I wish we could validate (or invalidate) the benefits of IP and copyright protection, given people speak about the benefits as if it's fact. Too often I hear garbage along the lines of: Without patents there would be no innovation! Without copyrights there would be no art!
Agree. We need to quantify. Here is a link to an earlier discussion. Articulating a framework.The orders of magnitude are really what's of interest. 100:10:1 etc.
To be fair, there weren't as many per capita as now, and far fewer professionals making them full-time. I'm just not sure that more works each accessible to fewer people (those who can afford to license it) is an overall win.
How much of that is technological copying/distribution?
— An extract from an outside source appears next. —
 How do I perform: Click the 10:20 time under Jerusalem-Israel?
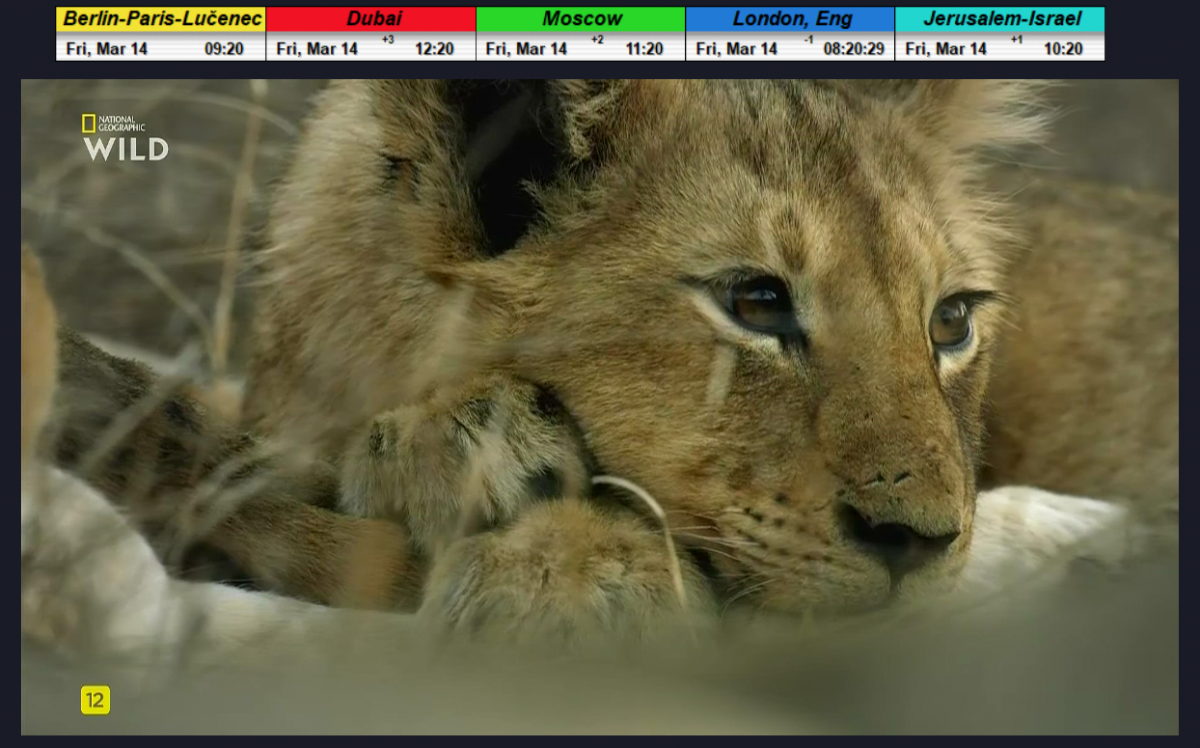[1063, 49]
The printing press caused an explosion of bible and other book/flyer distribution, including an amazing new (at the time) work called "the novel". And that's even without copyright type protections.
And music was always available, we just don't know as much about popular music from the old days because documenting it was hard, and the church (major source of writing) sort of focused on the music written by and for it...
There are so many other variables that have dramatically changed over the last 400 years that there is no way to test whether this was a result of ip protection or not.
If patents and copyright never existed, where would society be today? What impact would it have had on the industrial revolution? clock making? pharmaceuticals? material science and genetics?
Would we have been set back a century? A year? Or developed even farther? How much farther and at what cost? Of course nobody knows, all I know is it's useful to remember it goes far beyond Apple and the RIAA... and things will change incrementally as they always have.